Anyway, great job on the drawknife, and I'm ready to start learning...


----------



## firemedic (Dec 26, 2010)

Thanks.

Rodger, how many chisels? What's your starting point going to be?


----------



## RogerC (Oct 15, 2012)

Here's my collection of hand tools. 

I can't remember if we talked about the Stanley 5 1/2 or not, but it was my dad's and was in terrible shape. A friend from a guitar forum refurbished it for me.










The Craftsman low angle block plane I just picked up at an estate sale for $5. I'm currently trying to get it into shape. The sole wasn't flat, so I'm working it on a piece of plate glass with sandpaper stuck to it.











Then there are my chisels. These were my dad's as well and were pretty much in this shape when I got them.



















Last is my draw knife. This was a $5 garage sale find. I just used it this weekend to carve a guitar neck, so it's decently sharp, but really needs some work, I think, to be a better tool.

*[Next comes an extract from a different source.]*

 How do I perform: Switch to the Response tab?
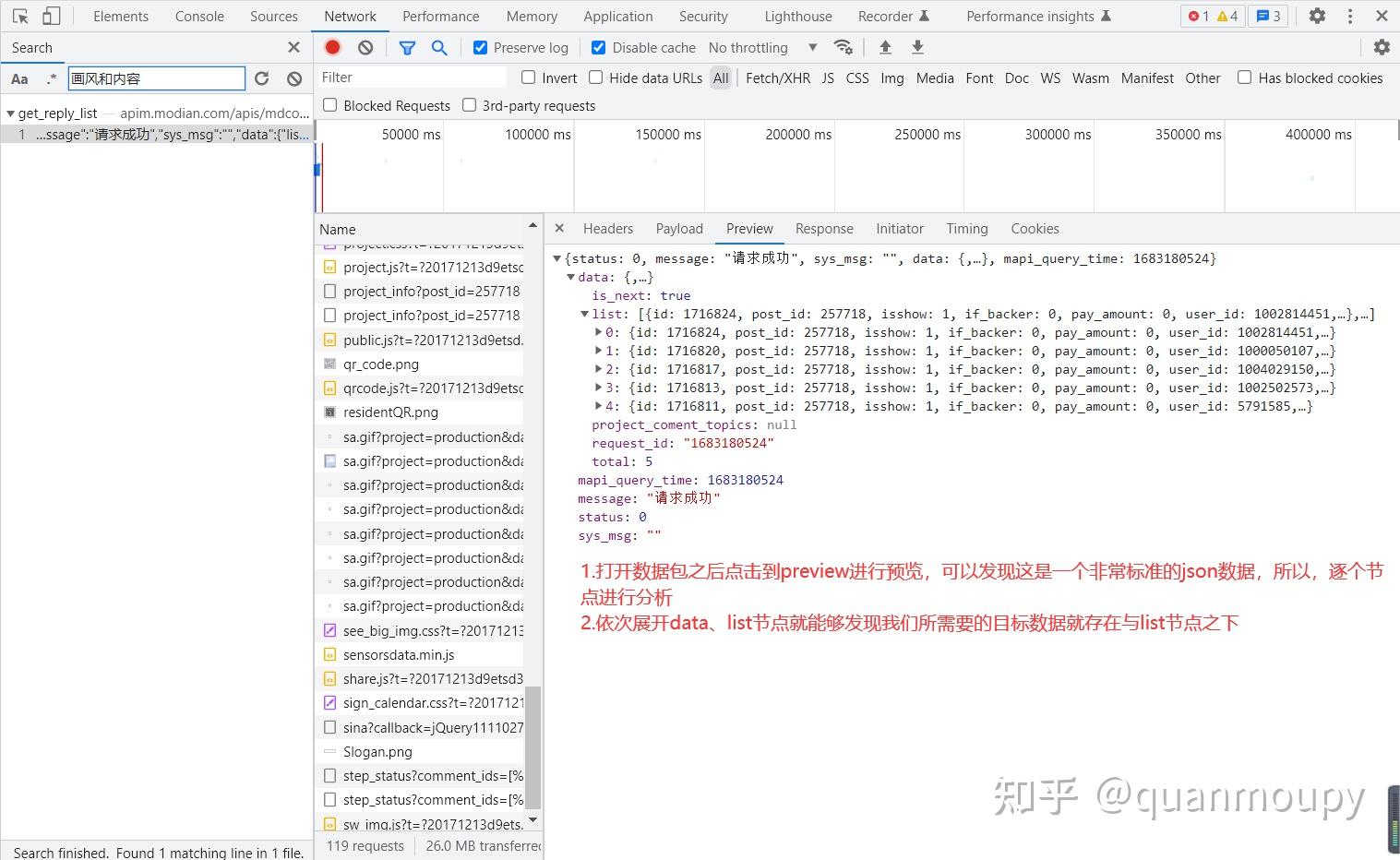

I've currently got 2 guitars on the bench to finish. Once they're done, my plan is to go through all my tools (hand and power) and really get them into top shape. I've never sharpened anything before, so caring for these hand tools is something completely new to me.


----------



## firemedic (Dec 26, 2010)

You've got some nice tools there Roger!

They will certainly clean up well. 

There is no reason the chisels can't look like this. Once you learn to sharpen it's very liberating!


----------



## RogerC (Oct 15, 2012)

Thanks. That's what i'm hoping for, but I have no idea where to start. The only thing I have right now is the honing guide that you see on the table there. What stones do I get, where do I get them, etc... I really need a remedial sharpening course here.


----------